Problem requirements:
Below is a listing. Set down exactly the lines from the one containing "You are a computer-use agent. 854x614 pixels." through the one containing "Instruction: Click empty", both ends included, and leave out the rest.

Data records:
:::::

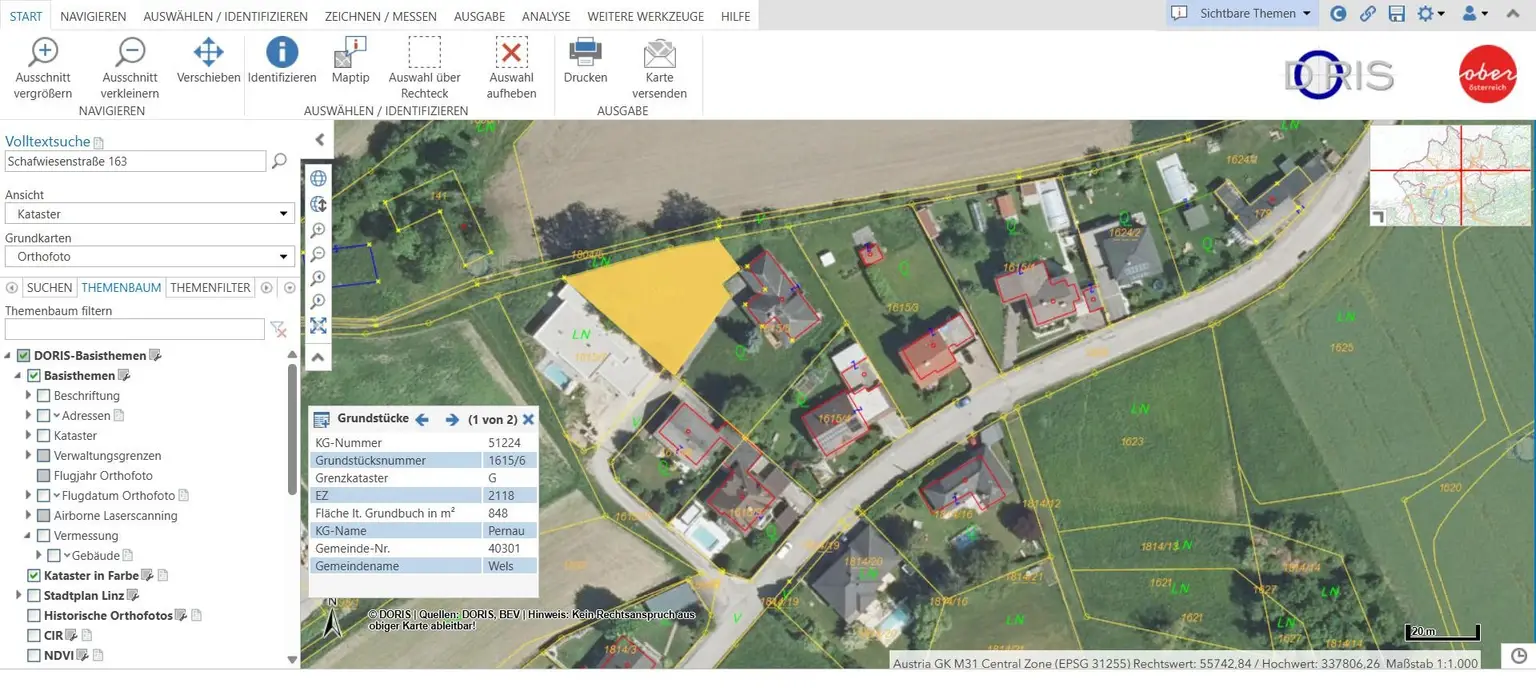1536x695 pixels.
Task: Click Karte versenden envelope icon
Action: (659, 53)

:::::

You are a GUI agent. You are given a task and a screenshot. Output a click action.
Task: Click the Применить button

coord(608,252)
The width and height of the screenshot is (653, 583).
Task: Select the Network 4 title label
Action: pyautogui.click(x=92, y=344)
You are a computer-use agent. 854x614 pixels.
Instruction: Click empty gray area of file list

:::::

Expected output:
You are a computer-use agent. 854x614 pixels.
Instruction: Click empty gray area of file list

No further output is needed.